■ **Recorded information**:
* START *
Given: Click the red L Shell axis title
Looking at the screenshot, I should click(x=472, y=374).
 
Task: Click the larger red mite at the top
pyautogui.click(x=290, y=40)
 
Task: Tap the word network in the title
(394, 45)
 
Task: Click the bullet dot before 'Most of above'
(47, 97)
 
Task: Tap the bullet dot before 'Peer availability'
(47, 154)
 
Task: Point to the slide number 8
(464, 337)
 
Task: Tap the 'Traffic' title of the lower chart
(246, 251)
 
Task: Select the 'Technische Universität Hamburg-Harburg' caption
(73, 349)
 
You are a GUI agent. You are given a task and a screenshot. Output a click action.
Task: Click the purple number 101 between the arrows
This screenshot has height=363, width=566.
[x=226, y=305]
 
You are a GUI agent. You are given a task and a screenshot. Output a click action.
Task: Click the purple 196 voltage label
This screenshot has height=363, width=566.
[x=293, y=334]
* END *
* START *
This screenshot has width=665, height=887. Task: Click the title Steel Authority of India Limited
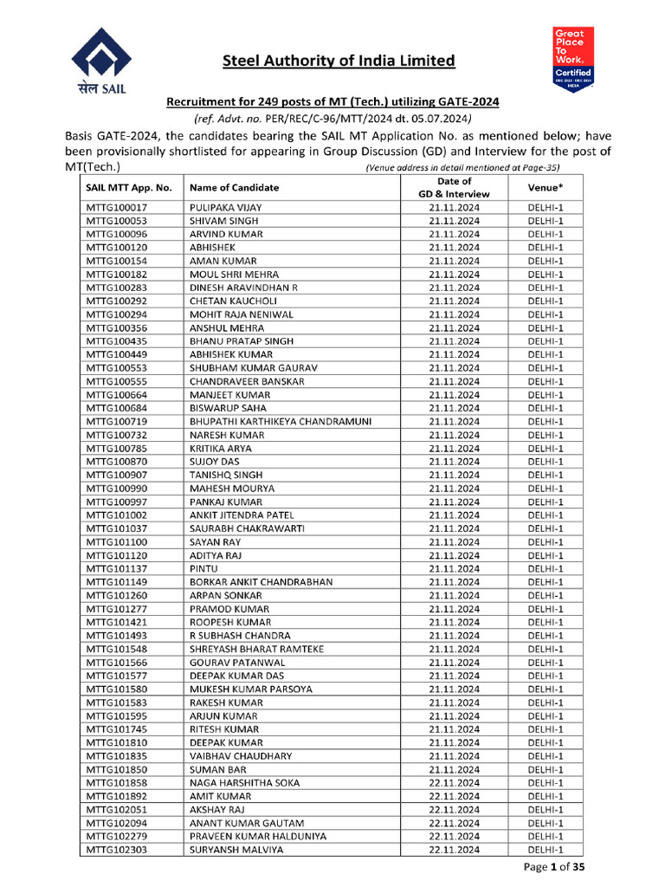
* END *
■ **Short exercise**:
Convert the data from the line holding "Task: Click the bullet" through the line holding "[x=293, y=334]", inclusive, into a numbered list with blank lines left out.

■ **Worked answer**:
1. Task: Click the bullet dot before 'Most of above'
2. (47, 97)
3. Task: Tap the bullet dot before 'Peer availability'
4. (47, 154)
5. Task: Point to the slide number 8
6. (464, 337)
7. Task: Tap the 'Traffic' title of the lower chart
8. (246, 251)
9. Task: Select the 'Technische Universität Hamburg-Harburg' caption
10. (73, 349)
11. You are a GUI agent. You are given a task and a screenshot. Output a click action.
12. Task: Click the purple number 101 between the arrows
13. This screenshot has height=363, width=566.
14. [x=226, y=305]
15. You are a GUI agent. You are given a task and a screenshot. Output a click action.
16. Task: Click the purple 196 voltage label
17. This screenshot has height=363, width=566.
18. [x=293, y=334]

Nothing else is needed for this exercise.